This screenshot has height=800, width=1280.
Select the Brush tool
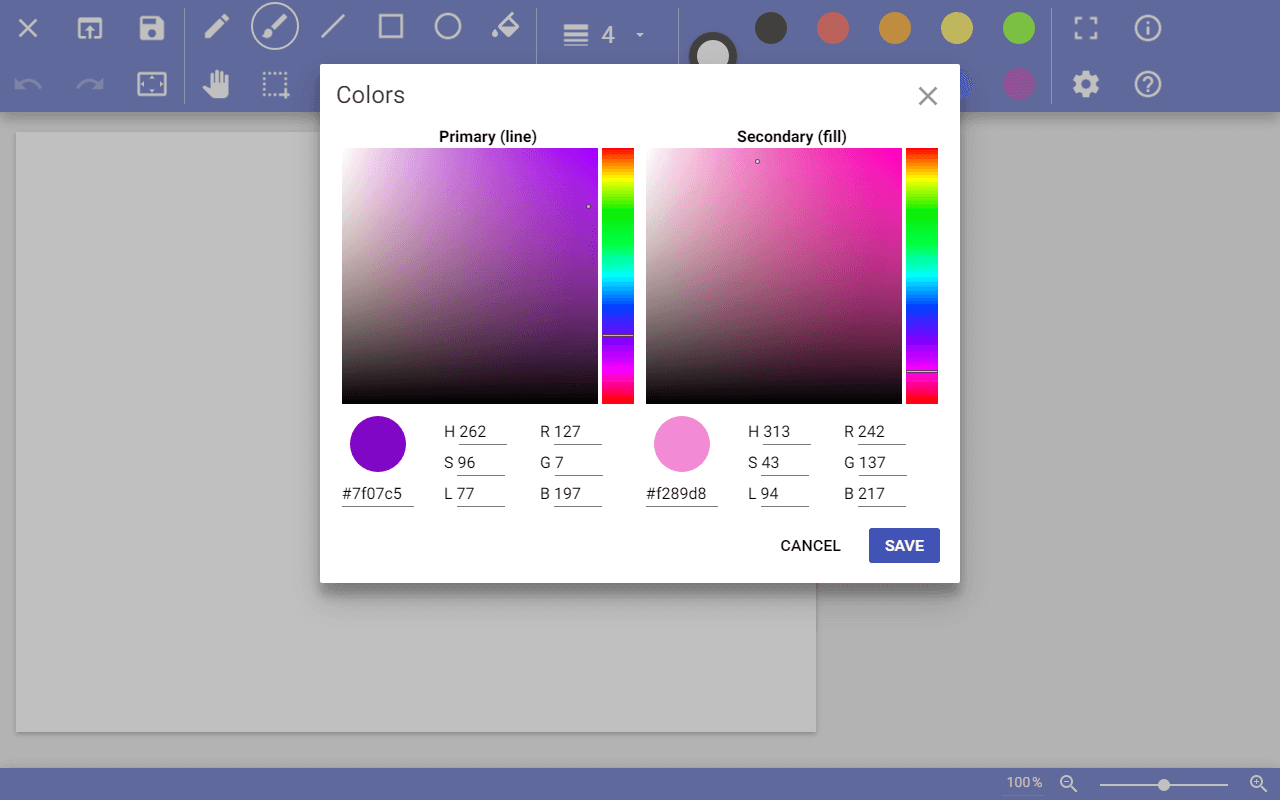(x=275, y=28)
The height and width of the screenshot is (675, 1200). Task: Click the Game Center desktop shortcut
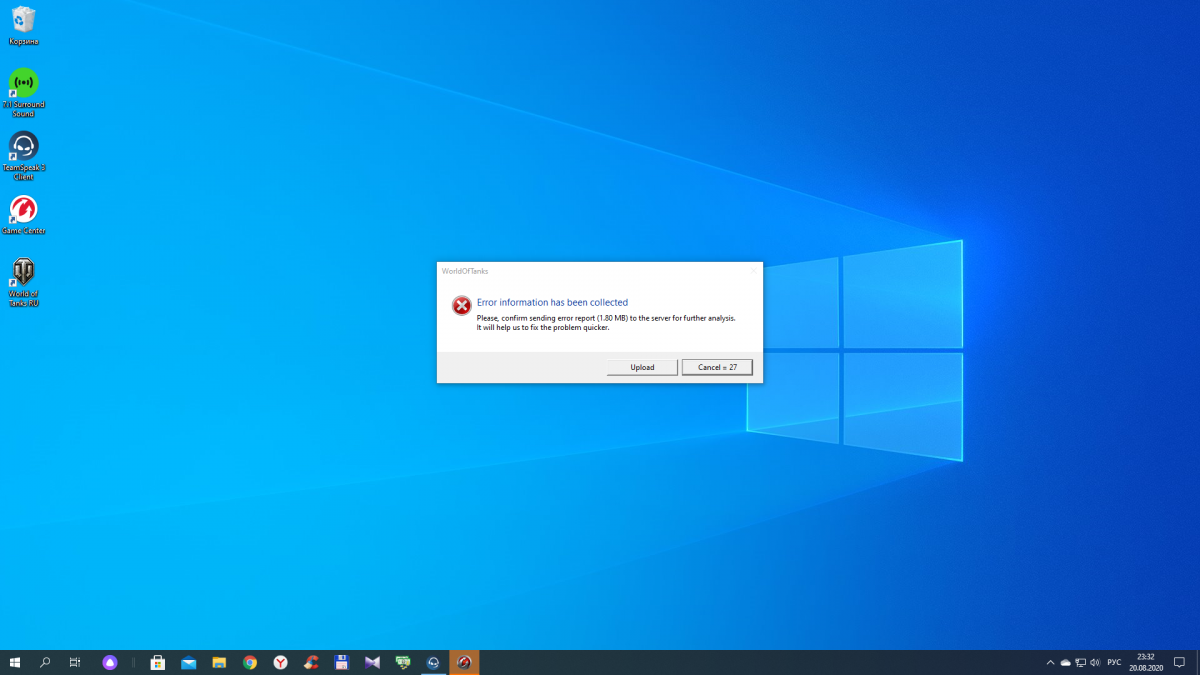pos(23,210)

*What needs to be done*: Render every line of the records above as a Markdown table with two columns, "Row" and "Line", where "Row" numbers each line and "Line" holds its text. Skip blank lines and leave the pictures out.

*Written answer*:
| Row | Line |
|---|---|
| 1 | This screenshot has height=800, width=1280. |
| 2 | Select the Brush tool |
| 3 | (x=275, y=28) |
| 4 | The height and width of the screenshot is (675, 1200). Task: Click the Game Center desktop shortcut |
| 5 | pos(23,210) |